_Written instruction:_
Locate every line in the material that contains the word "This", and copy each of those lines in full.
-- START OF Records supplied --
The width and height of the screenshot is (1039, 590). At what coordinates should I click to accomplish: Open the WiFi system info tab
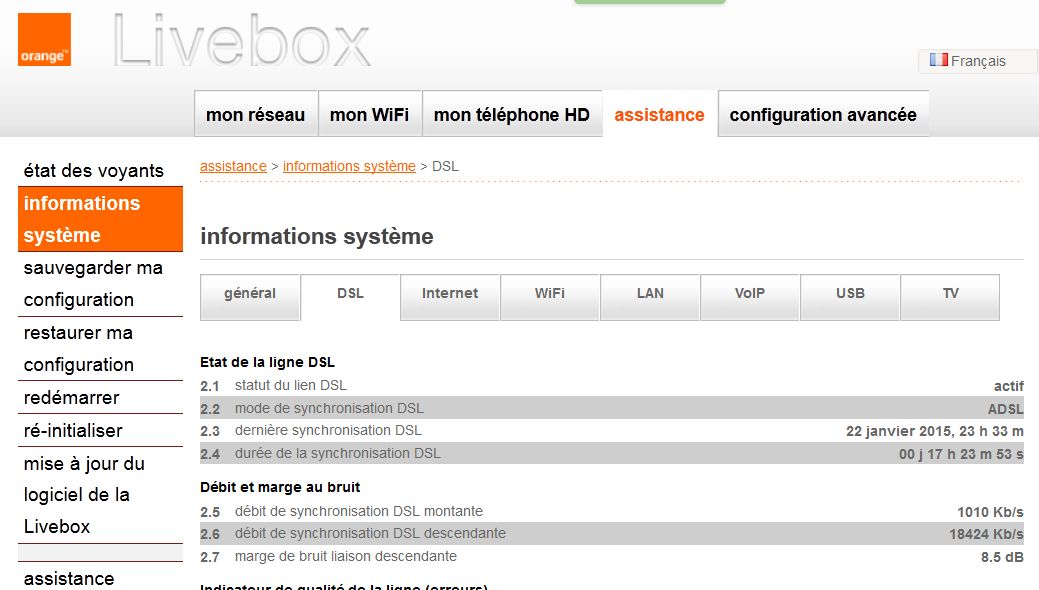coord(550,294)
-- END OF Records supplied --
-- START OF Records supplied --
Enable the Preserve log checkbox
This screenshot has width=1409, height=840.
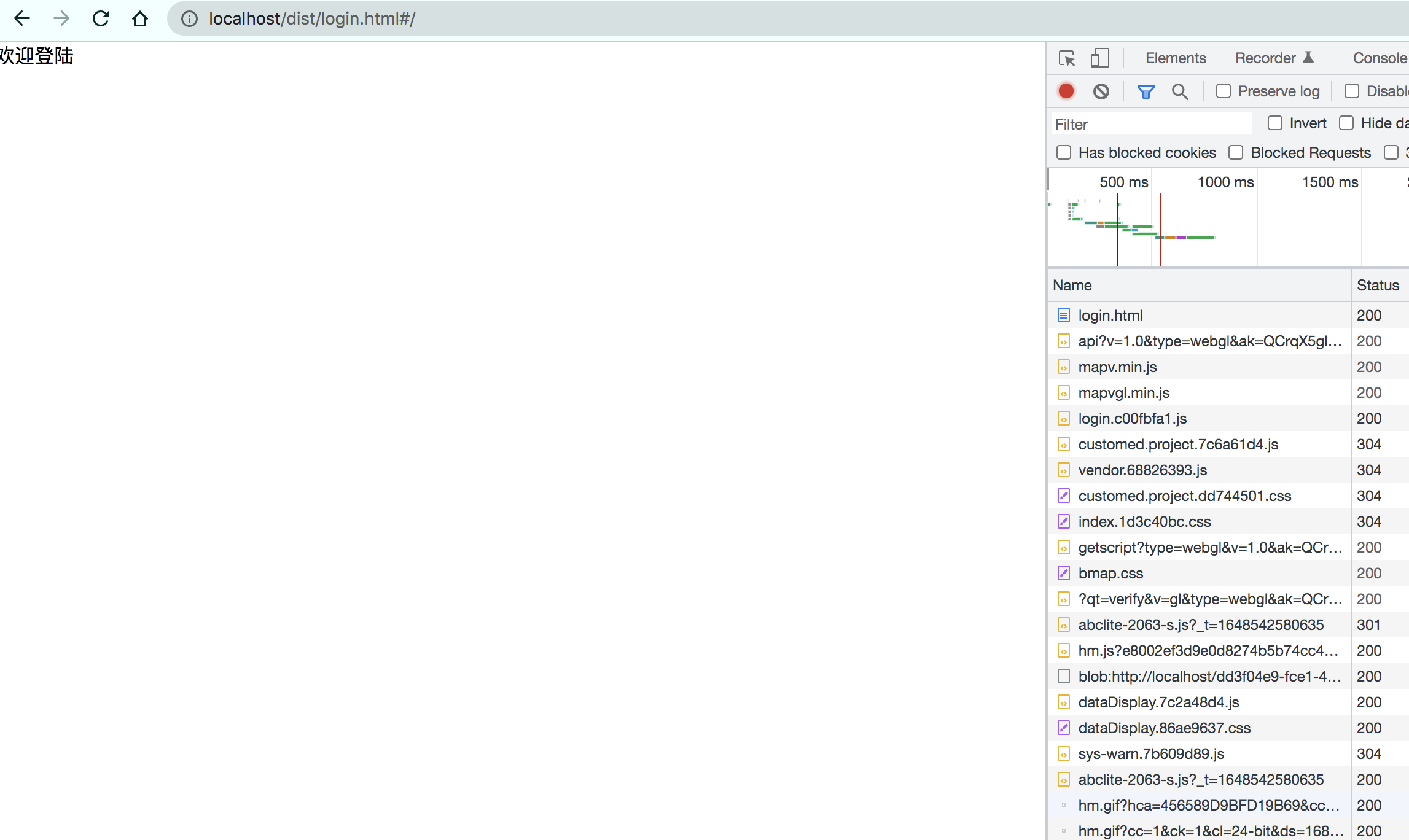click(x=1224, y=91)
-- END OF Records supplied --
-- START OF Records supplied --
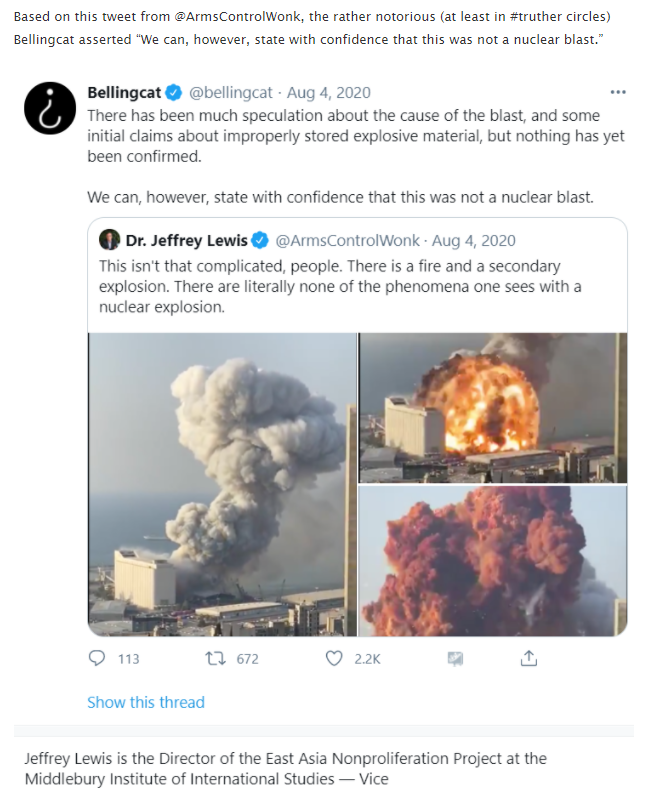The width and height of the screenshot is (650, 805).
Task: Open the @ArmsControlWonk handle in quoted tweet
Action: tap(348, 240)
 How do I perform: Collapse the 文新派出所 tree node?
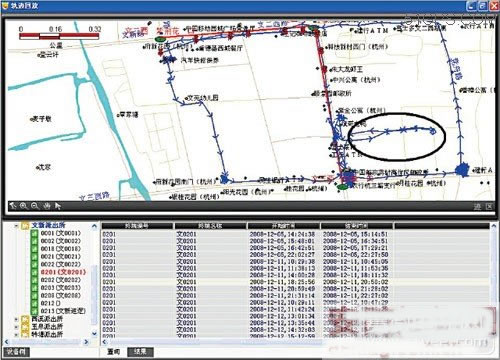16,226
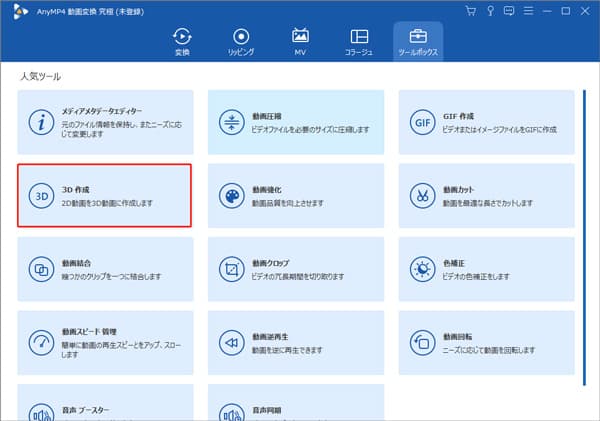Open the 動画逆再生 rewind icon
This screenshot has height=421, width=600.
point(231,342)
-- END OF Records supplied --
_Task answer:_
This screenshot has width=1409, height=840.
This screenshot has height=421, width=600.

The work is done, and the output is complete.